10 février.- Froideur engoncée, flocons, un petit quelque chose de polaire (-2°C). Gérard Oberlé aime les livres et le vin. Il constate que les bibliothèques et les caves se ressemblent (on range les livres et les bouteilles sur des étagères quasiment jumelles). Pour lui le plaisir à lire, à boire, recèle donc du même tonneau. Lire un incunable, boire un vin rare, c’est un peu la même chose, les domaines sont concordant     
Outre le vin, il y a aussi des alcools plus exotiques : le schnaps, le rhum, la téquila, le gin… Il n’y a pas que les alcools, il y a aussi les hommes : Norge, Jean Claude Pirotte, Jean Pierre Coffe, Jim Harrison, Jean Claude Carrière, Jean Carmet (que l’on oublie déjà trop…) Évidemment, nous ne sommes pas plantés devant un bloc de TGL (très grande littérature), mais Oberlé est assez philanthrope pour décrire les vins qu’il a bus, les livres qu’il a lus, les gens qu’il a rencontrés, avec une belle simplicité. Son livre se lit comme on boit un bon vin. Oh pas un grand cru, non un bon vin simple, un bourgogne honorable.

11 février.- Lent dégel (5°C). Retour dans la Pseudodoxia Epidemica de Thomas Browne (toujours savante et sautillante).     Résumons : Pour Plutarque, Philostrate et quelques rabbins très anciens, le lièvre était mâle et femelle à la fois. Que voulez-vous, cette façon de sautiller les oreilles au vent, cette lubricité amorale, cette « effémination » dégénérée, avait tout pour rendre cette bestiole suspecte des pires inversions qui soient ! Pline, qui était très informé, voyait lui aussi de dangereux léporidés bisexués sautiller un peu partout. Il voyait aussi des équidés trottiner d’une façon un peu trop chaloupée. Tenez même le char de Néron était tiré par quatre grandes juments hermaphrodites, c’est vous dire ! Pour Platon le premier homme lui-même était autogame, une petite cohorte d’érudits soutiendra cette intuition en affirmant qu’Adam était un suppositum indivis contenant à la fois le masculin et le féminin. Évidemment, tout cela avait quelque chose de très savant, mais d’un peu inexact. Il faut parfois se méfier des « anciens ».    
PS.- Le lièvre n’est pas plus hermaphrodite que le perroquet il est seulement doté d’une cavité périnéale bien située (le poisson-perroquet est par contre réellement hermaphrodite… et très coloré).

12 février.- Ciel gris jaune, crachin glacé (4°C).

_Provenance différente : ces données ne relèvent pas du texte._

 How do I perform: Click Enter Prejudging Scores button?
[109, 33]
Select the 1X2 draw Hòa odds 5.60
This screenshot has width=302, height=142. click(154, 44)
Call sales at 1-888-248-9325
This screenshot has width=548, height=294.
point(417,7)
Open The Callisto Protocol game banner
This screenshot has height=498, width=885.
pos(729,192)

Pseudodoxia Epidemica. Outre sa presque cécité, il faut savoir que la taupe est un animal tout autant féroce que vorace. Il suffit de l’enfermer dans un grand bocal avec un crapaud et une vipère pour s’en convaincre. Généralement le plus avenant (la taupe est avenante) des trois colocataires tue les deux autres, puis il les dévore entièrement. Il faut donc en déduire que derrière le petit talpidé amblyope se cache un modique tigre du Bengale, cruel et sans pitié.

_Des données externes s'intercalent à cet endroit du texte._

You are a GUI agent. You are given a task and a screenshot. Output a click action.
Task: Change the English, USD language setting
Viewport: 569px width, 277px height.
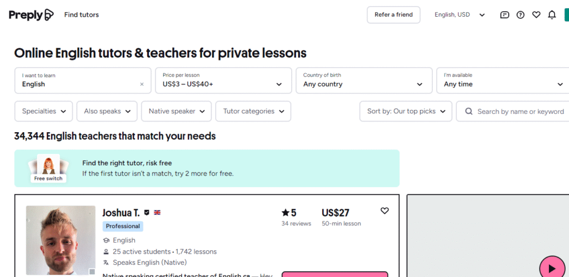460,15
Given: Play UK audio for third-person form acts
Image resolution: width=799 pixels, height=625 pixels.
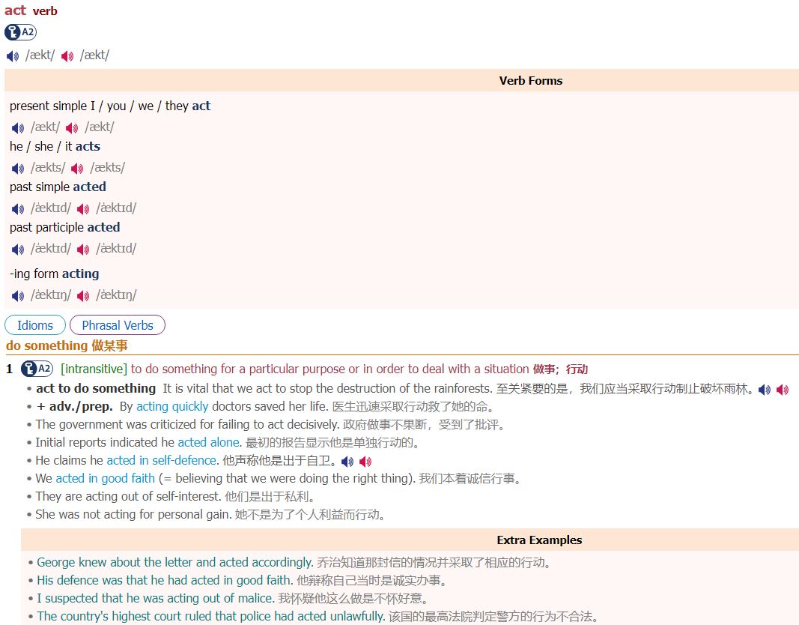Looking at the screenshot, I should (17, 168).
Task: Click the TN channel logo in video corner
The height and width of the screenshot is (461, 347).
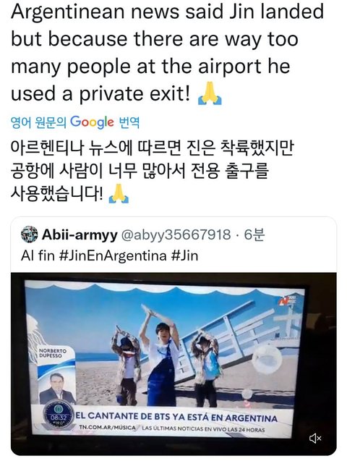Action: point(288,300)
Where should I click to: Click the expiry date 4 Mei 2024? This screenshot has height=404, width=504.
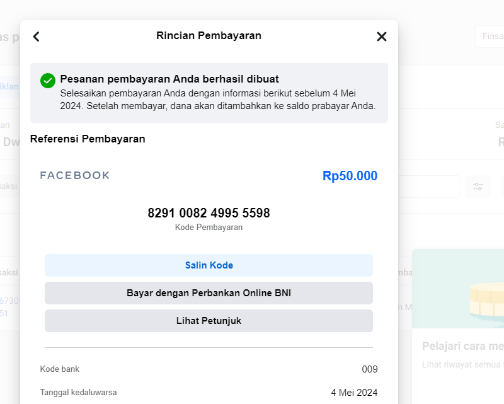click(354, 393)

14 février.- Ciel maussade, moins de froideur (4°C). Pseudodoxia Epidemica. La Lamproie bestiole pleine d’yeux (9, c’est beaucoup). Le limaçon qui, lui, porte ses yeux au bout de ses cornes (mais qui ne les utilise pas). Les Miscellanées du rock, bidule « grande presse » pour béotiens, mais finalement pas si mal. Rien d’autre.

15 février.- Ciel changeant, quelques rares soleillées (5°C). Toujours chez Nietzsche et Thomas Browne. Picoré chez Patrice Delbourg (Les Jongleurs de Mots), parfois sympathique mais trop « grande presse » pour être vraiment convaincant. Lire Henri Roorda, professeur de mathématique, pédagogue avant-gardiste, faux suisse romand, vrai humoriste anarchiste ; un Fritz Zorn à l’envers qui se suicidera presque joyeusement.